SOPPENG, 17 September 2025 — Advokat muda sekaligus dosen asal Mallanroe, Lilirilau, Soppeng, Sofyang, SH, MH, meluncurkan buku berjudul “Hukum, Perceraian, dan Kekerasan dalam Rumah Tangga: Dinamika, Faktor, dan Upaya Penanggulangan.” Buku ini hadir sebagai upaya memberi pencerahan hukum kepada masyarakat di tengah masih tingginya angka perceraian di Sulawesi Selatan.
Data Pengadilan Tinggi Agama Sulsel mencatat, pada 2024 terdapat hampir 12 ribu perkara perceraian yang diputus. Mayoritas disebabkan oleh perselisihan rumah tangga, faktor ekonomi, serta kekerasan dalam rumah tangga (KDRT).

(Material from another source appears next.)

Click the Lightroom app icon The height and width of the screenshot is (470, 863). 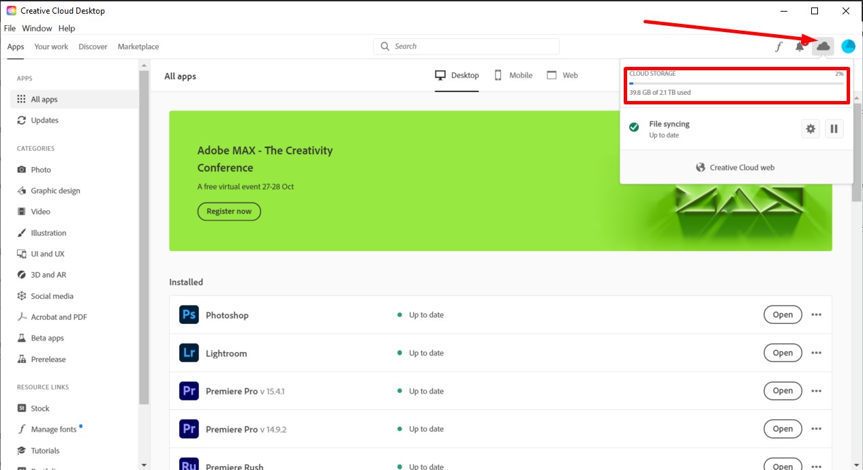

Sofyang menyebut data ini sebagai sinyal penting bahwa masyarakat membutuhkan pemahaman hukum sekaligus pendidikan keluarga yang lebih baik.
Dalam wawancara dengan infotren24, Sofyang menjelaskan bahwa buku ini lahir dari refleksi pengalaman pribadinya yang tumbuh di keluarga yang pernah mengalami perceraian.“
Saya ingin mengajak masyarakat memahami hukum dan menemukan cara mencegah disharmoni rumah tangga sebelum terlambat,” ungkapnya.
Buku tersebut mengulas definisi perkawinan menurut hukum dan agama, dasar hukum perceraian, bentuk-bentuk KDRT, hingga langkah-langkah pencegahan dan penanggulangan. Sofyang menegaskan pentingnya keterlibatan pemerintah, tokoh agama, dan masyarakat untuk memperkuat ketahanan keluarga.
Yang menarik, Sofyang menyoroti peran budaya lokal di Sulsel yang tak selalu berpihak pada kesetaraan gender. Budaya Bugis-Makassar dikenal menjunjung tinggi siri’ na pacce (harga diri dan solidaritas), tetapi dalam praktiknya, kata Sofyang, tafsir yang keliru dapat membuat perempuan enggan melapor atau memilih bertahan dalam pernikahan yang penuh kekerasan karena takut dianggap memalukan keluarga.
“Budaya kita punya sisi baik, tetapi jika digunakan untuk membungkam korban KDRT, itu harus dikritisi. Kita perlu mempertahankan nilai yang menjaga keharmonisan, dan meninggalkan praktik yang justru melanggengkan ketidakadilan,” tegasnya.
Ia juga menyoroti bagaimana patriarki memperkuat relasi kuasa yang timpang di rumah tangga. Banyak perempuan merasa tidak berhak mengambil keputusan atau menggugat cerai, meski menjadi korban kekerasan. “Jika pola pikir ini tidak diubah, angka KDRT akan terus tinggi,” kata Sofyang.
Selain aspek hukum dan budaya, buku ini juga memberikan panduan praktis, termasuk pentingnya penyuluhan pranikah, pendidikan karakter di sekolah, dan kampanye anti-KDRT berbasis komunitas. Menurut Sofyang, sinergi antara hukum positif, nilai agama, dan kearifan lokal yang progresif akan menjadi fondasi keluarga yang harmonis.
Sofyang berharap karyanya bisa menjadi referensi bagi akademisi, mahasiswa, praktisi hukum, maupun masyarakat umum. “Keluarga adalah pilar utama kehidupan. Kita harus menjaganya dengan kasih sayang, penghormatan, dan keadilan,” tutupnya.